Stored items from a collection

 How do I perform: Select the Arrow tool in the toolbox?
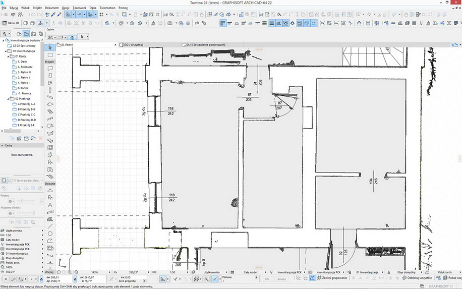(x=50, y=47)
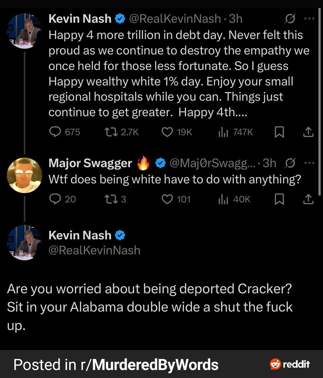Reply to Major Swagger's tweet
Viewport: 323px width, 378px height.
coord(56,199)
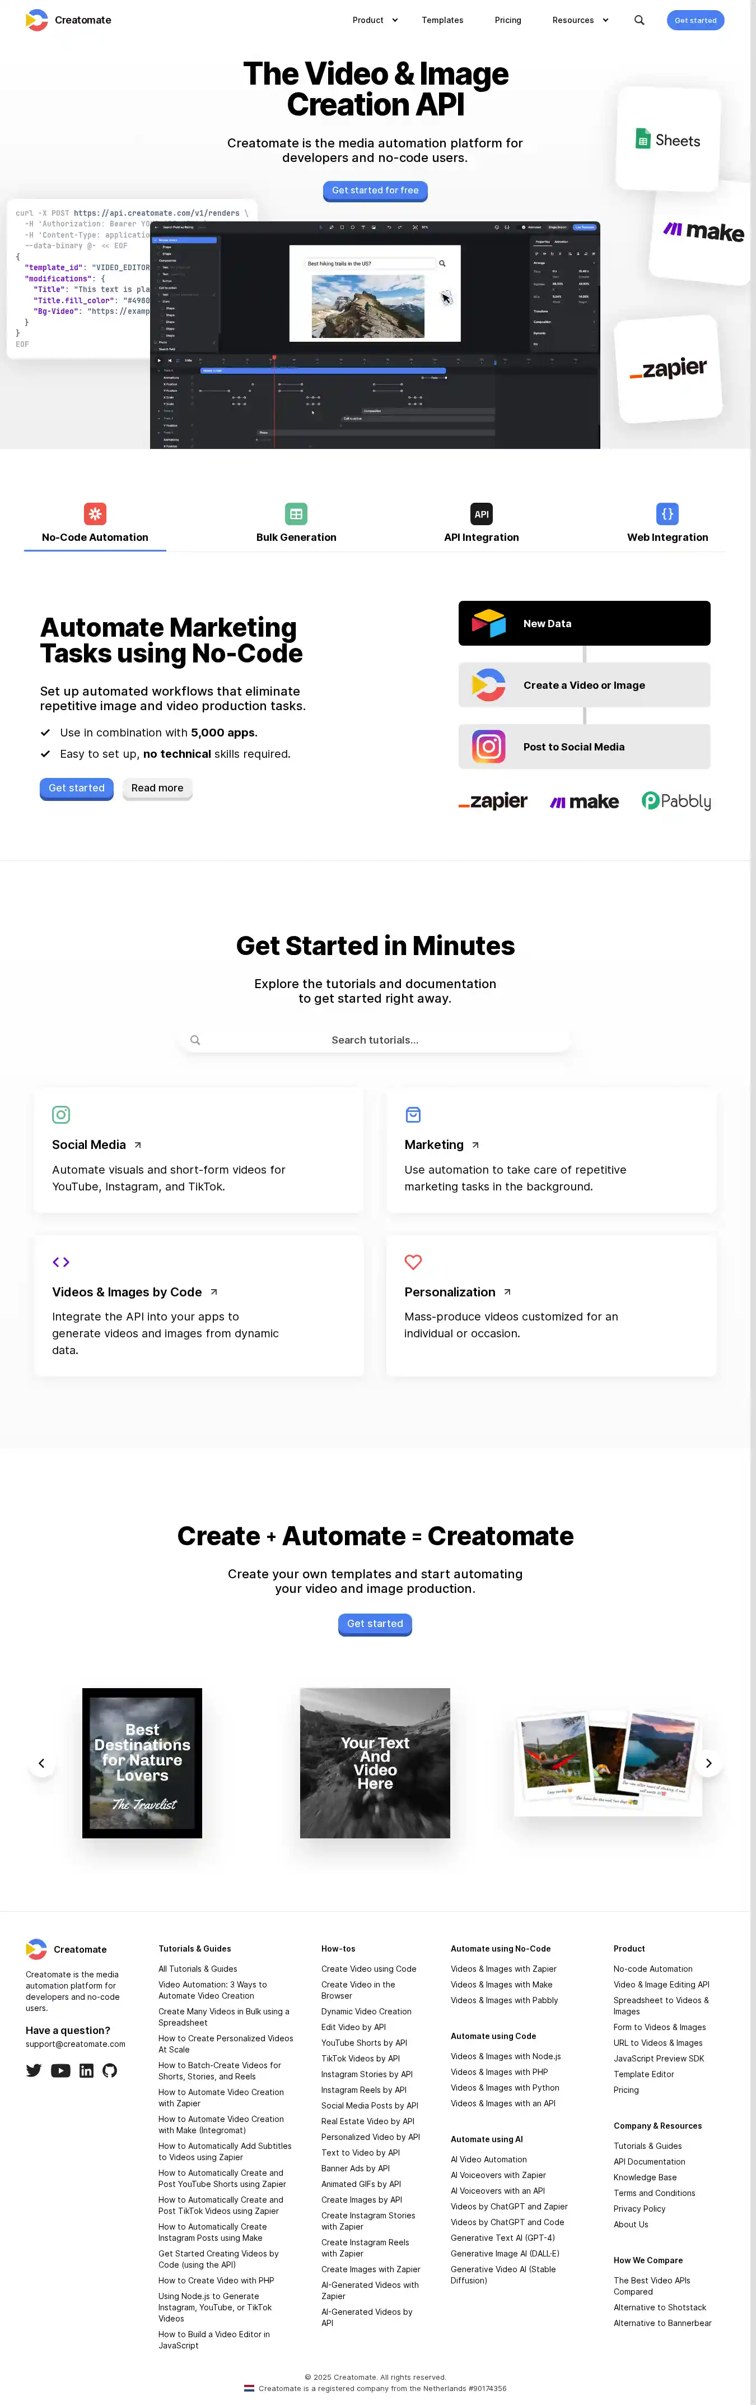This screenshot has width=756, height=2405.
Task: Open the Best Destinations for Nature Lovers thumbnail
Action: [x=142, y=1763]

Work task
Output the full set of records above without changing a word, and drop the images.

Problem solution
 How do I perform: Select the Arrow tool in the toolbox?
(x=50, y=47)
Reply to Major Swagger's tweet
Viewport: 323px width, 378px height.
coord(56,199)
This screenshot has width=756, height=2405.
Task: Open the Best Destinations for Nature Lovers thumbnail
Action: [x=142, y=1763]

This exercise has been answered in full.